Qu’adviendra-t-il quand on pourra à l’avenir pour chaque individu croiser son dossier scolaire, ses données médicales, familiales et son casier judiciaire ? L’échec scolaire stigmatisera-t-il la « dangerosité sociale » d’un individu ? Yves Poullet, le directeur du centre de recherche Informatique et droit installé à Namur, a d’ailleurs rappelé à l’occasion du cas de La Bruyère que la loi actuelle n’établit pas assez de garde-fous : « Les techniques d’identification par empreintes digitales ou par puce comportent des risques de corrélation de fichiers et d’utilisation malveillante des données. » [7]
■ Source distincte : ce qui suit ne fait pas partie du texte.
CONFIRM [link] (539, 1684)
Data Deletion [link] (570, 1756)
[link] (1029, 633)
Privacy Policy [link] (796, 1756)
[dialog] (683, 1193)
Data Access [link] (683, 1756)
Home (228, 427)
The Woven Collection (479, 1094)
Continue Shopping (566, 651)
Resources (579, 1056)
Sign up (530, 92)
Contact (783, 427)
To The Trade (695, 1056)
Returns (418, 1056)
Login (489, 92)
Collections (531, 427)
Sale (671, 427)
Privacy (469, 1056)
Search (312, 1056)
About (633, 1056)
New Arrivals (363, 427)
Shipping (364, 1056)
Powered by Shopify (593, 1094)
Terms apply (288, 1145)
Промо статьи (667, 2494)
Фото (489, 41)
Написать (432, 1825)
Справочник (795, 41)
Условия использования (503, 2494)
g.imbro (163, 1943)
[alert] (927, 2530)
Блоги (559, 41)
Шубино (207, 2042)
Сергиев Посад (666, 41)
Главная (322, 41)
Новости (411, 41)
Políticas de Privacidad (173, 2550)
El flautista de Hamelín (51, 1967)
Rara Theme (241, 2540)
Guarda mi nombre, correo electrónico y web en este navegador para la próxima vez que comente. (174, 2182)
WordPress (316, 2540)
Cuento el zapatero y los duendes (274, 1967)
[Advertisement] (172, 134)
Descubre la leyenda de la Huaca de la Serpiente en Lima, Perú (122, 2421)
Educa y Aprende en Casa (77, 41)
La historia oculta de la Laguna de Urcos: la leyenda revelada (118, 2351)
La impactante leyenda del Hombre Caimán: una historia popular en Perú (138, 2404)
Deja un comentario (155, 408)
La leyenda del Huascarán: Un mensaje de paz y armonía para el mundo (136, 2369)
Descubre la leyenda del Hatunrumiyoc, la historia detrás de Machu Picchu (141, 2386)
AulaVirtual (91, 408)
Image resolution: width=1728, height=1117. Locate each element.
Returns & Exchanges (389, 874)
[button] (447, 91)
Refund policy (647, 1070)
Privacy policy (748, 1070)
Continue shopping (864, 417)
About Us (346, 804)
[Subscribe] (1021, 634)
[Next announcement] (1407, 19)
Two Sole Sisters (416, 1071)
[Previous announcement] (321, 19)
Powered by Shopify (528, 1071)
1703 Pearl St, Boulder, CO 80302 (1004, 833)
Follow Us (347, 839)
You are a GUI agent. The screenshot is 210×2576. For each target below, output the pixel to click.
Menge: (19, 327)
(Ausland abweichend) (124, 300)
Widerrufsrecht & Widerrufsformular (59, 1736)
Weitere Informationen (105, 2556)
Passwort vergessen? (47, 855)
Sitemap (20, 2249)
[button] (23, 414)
Le conseil communal de La Bruyère devrait augmenté les équipes pédagogiques et non pas les moyens techniques qui, à moyen terme, risquent de menacer la vie privée des élèves et de leurs parents ainsi que la souplesse de travail de leurs éducateurs.
Nous refusons la biométrie et la RFID de manière générale et singulièrement au sein de l’Ecole car elles seront plus que probablement synonyme d’une raréfaction du personnel d’éducation dans les enceintes des établissements scolaires. La mécanisation des entrées et sorties des élèves qui prétend alléger la tâche de la vie scolaire finira par la vider de ses éducateurs et retirer à l’espace scolaire toute dimension éducationnelle et pédagogique.
Face aux réactions molles des « représentants », il revient aux usagers de s’organiser de façon autonome. L’intérêt des élèves, parents et équipes scolaires est de préserver les relations humaines entre l’école et les familles et de refuser toute technologie de contrôle.
Un débat public doit s’engager très rapidement sur l’intrusion de plus en plus fréquente des « smalls brothers » dans nos vies.
[Louise]
Pour en savoir plus :
- Lire notre dossier : « Des technologies au service de la surveillance »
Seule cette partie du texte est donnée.